AGM AR Filing Singapore

This article is a full guide to know what are the Annual General Meetings and Annual Return filings in Singapore along with deadlines and requirements.

Under the Companies Act, every Singapore company is required to file annual returns with the Accounting and Corporate Regulatory Authority (ACRA). The company must also submit the date of its annual general meeting (AGM) if it has held its AGM.

What is the Annual Return (AR)?

The purpose of filing the company’s Annual Returns is to ensure that the company’s information is up to date. The annual return helps the company’s stakeholders make informed decisions as it contains particulars of the company such the name of the directors, secretary, shareholder details, share capital and the date to which the financial statements of the company are made up to.

The appointed officer of the company (director or company secretary) with a valid SingPass can file the annual return on ACRA’s online filing portal BizFile+. Alternatively, a professional corporate service provider can do so on behalf of the company.

Understanding the Annual General Meeting (AGM)?

An AGM is a mandatory annual meeting of shareholders. At the AGM, a company will present its financial statements before the shareholders. They can raise any queries regarding the financial position of the company. Usually, the common agenda that is approved or discussed during an AGM include:

  • To approve the company’s audited or unaudited financial statement
  • To approve Directors’ fees, remuneration and emolument
  • To re-elect the Director(s) (if applicable)
  • To reappoint auditors
  • To declare dividends, if any
  • To transact any other business

Private companies can be exempted from holding AGMs as set out in Section 175A of the Companies Act:

  • if all members have approved a resolution to dispense with the holding of AGMs;
  • if they send their financial statements to their members within five months after the financial year end; or
  • if the company is a private dormant relevant company that is exempt from preparing financial statements.

When to file AGM and AR?

Every company must hold its first AGM within 18 months of incorporation, and subsequent AGMs yearly at intervals of not more than 15 months. For companies that are not listed, the AGM must be held within 6 months after the company’s financial year end. The filing of the annual return must be done within 7 months after the company’s financial year end.

Extension of deadline for Annual General Meeting and AR

If the company is unable to meet the deadline to hold its AGM or file its annual returns, it is possible to apply for an extension of time with ACRA for a maximum extension of two months.
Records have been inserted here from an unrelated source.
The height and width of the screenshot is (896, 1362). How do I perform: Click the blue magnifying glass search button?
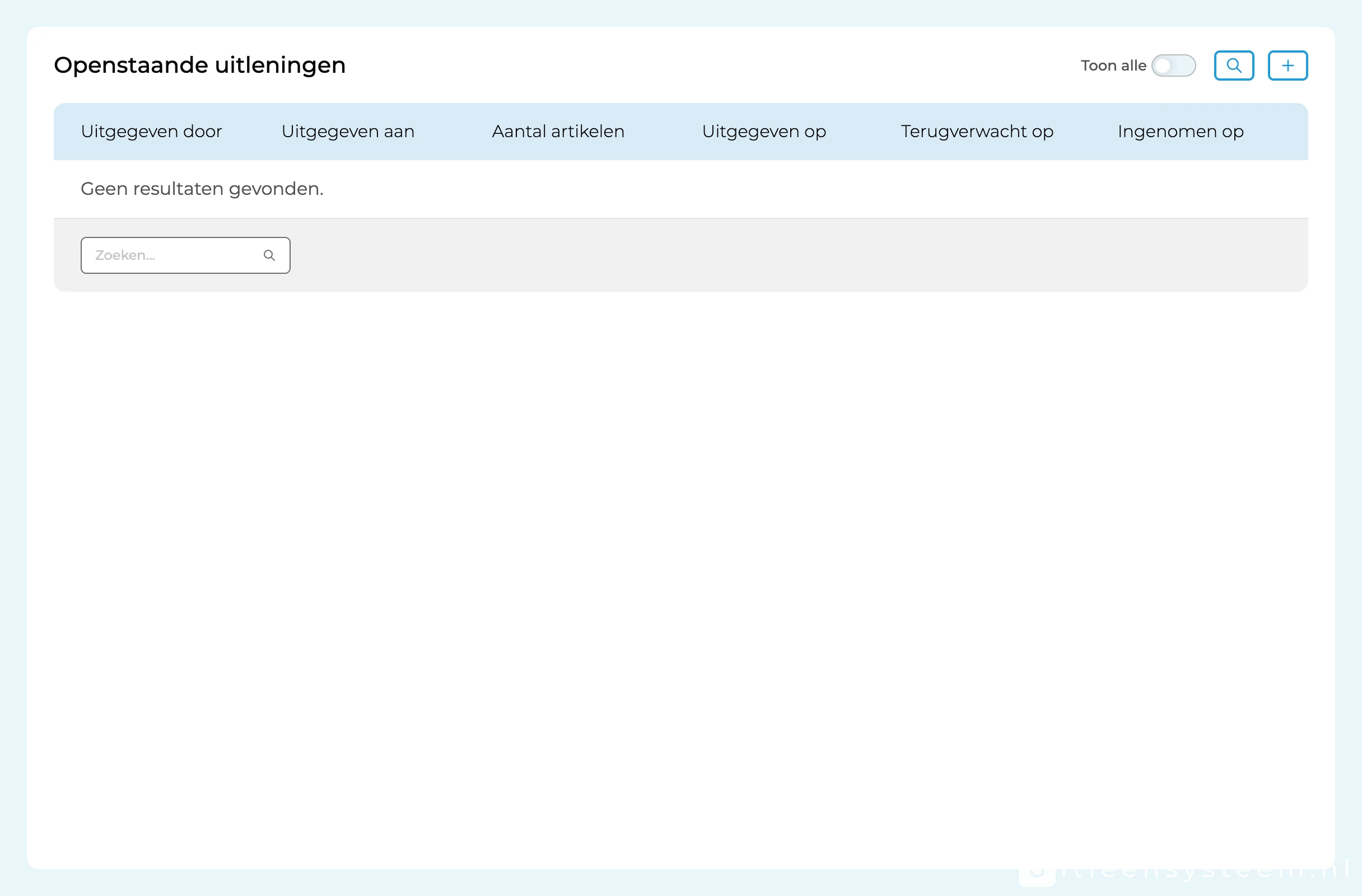tap(1234, 65)
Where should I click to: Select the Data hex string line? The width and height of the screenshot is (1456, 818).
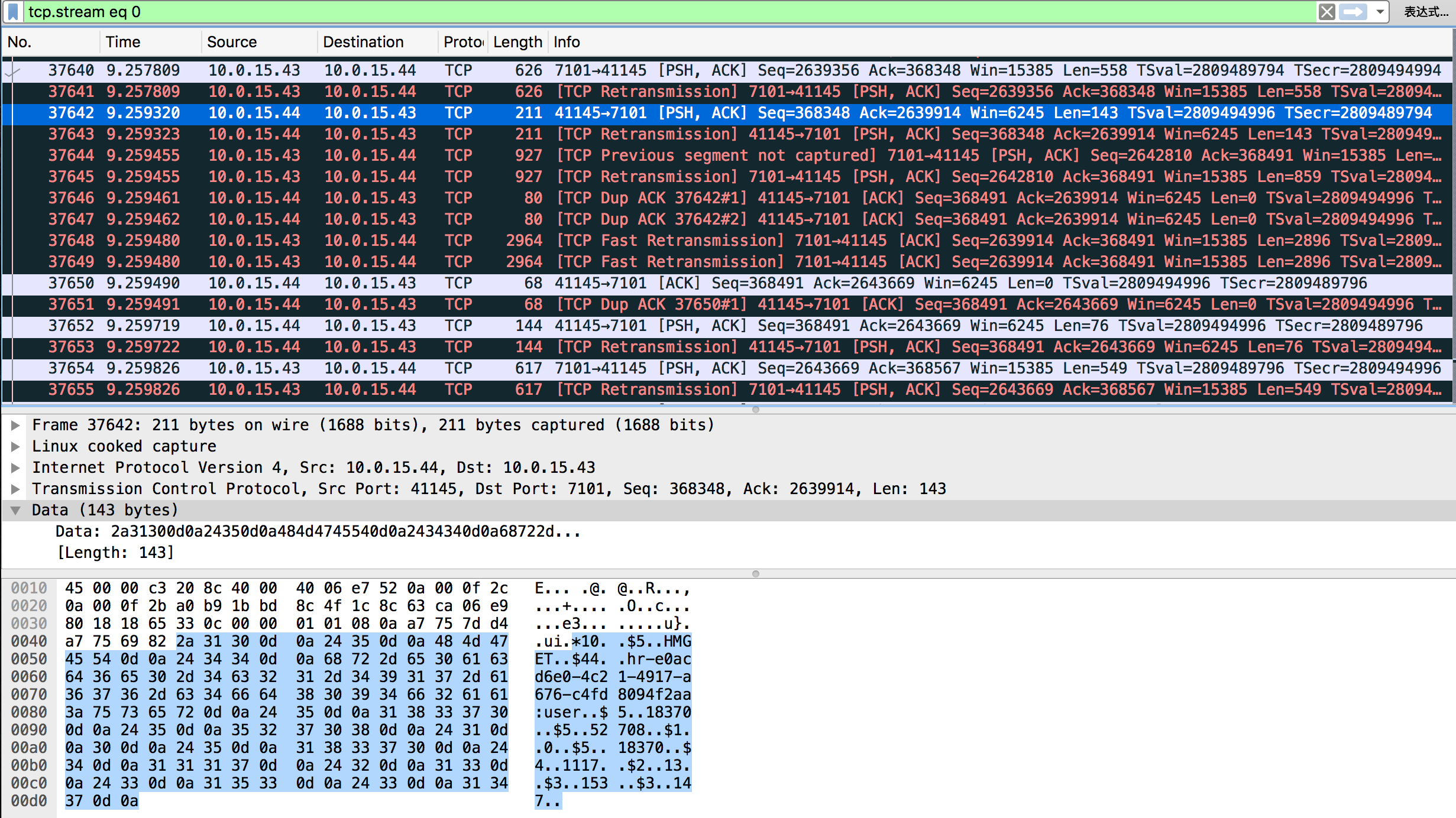click(x=318, y=531)
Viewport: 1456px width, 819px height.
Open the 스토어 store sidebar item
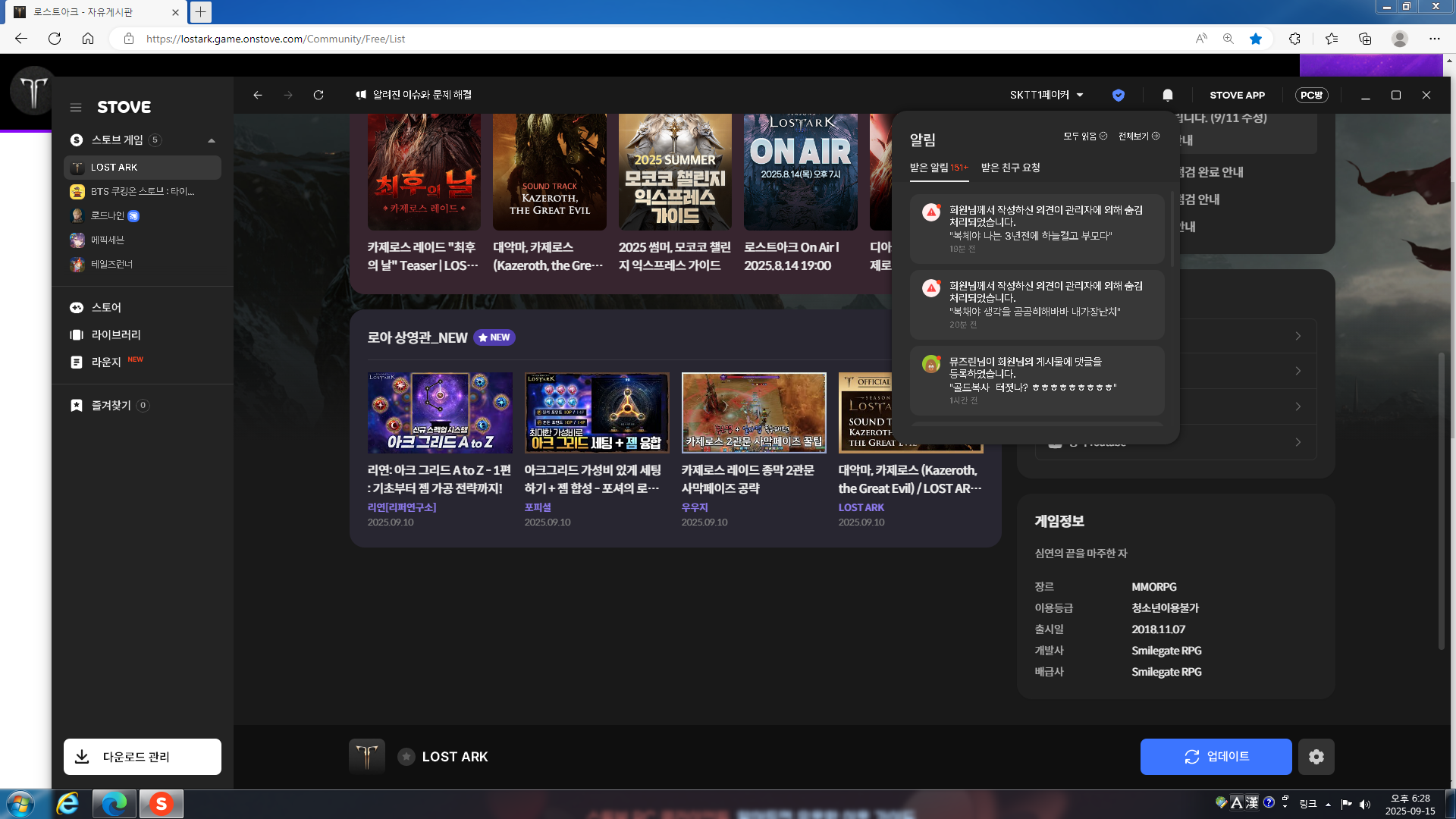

There are two separate extensions to apply for, under Section 175 and Section 201 of the Companies’ Act, respectively. Depending on the circumstances, the company may only need to make an application under one Section.
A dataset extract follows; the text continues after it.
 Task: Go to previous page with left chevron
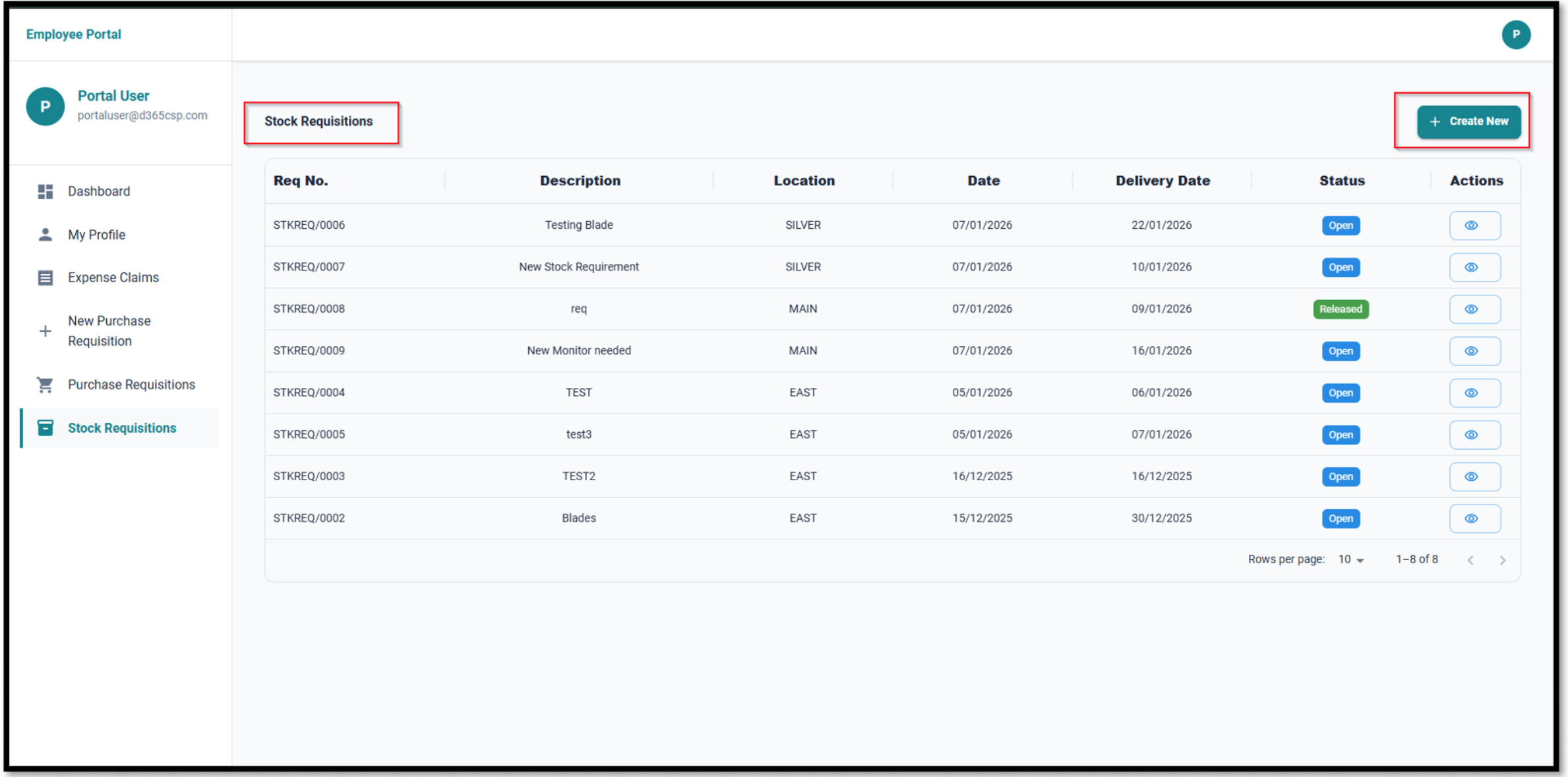click(1470, 560)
Annual General Meeting and Annual return filing help Singapore deadline

What are the penalties for not filing AGM and AR?
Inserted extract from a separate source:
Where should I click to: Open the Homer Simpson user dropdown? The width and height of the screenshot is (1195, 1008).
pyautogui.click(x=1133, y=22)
All companies are required to file their annual returns on time. Companies that file annual returns after the due date will be imposed with a late lodgment penalty of up to $600 for each late filing.

Directors who fail to follow the AGM requirements can be prosecuted in court, and may also face disqualification or debarment from being a director. In addition, ACRA can impose composition fines on companies that do not hold the required AGMs.

In the case where a company persistently defaults, ACRA will then follow up with the issuance of court summonses to the company and its officers (which include the directors and the company secretary).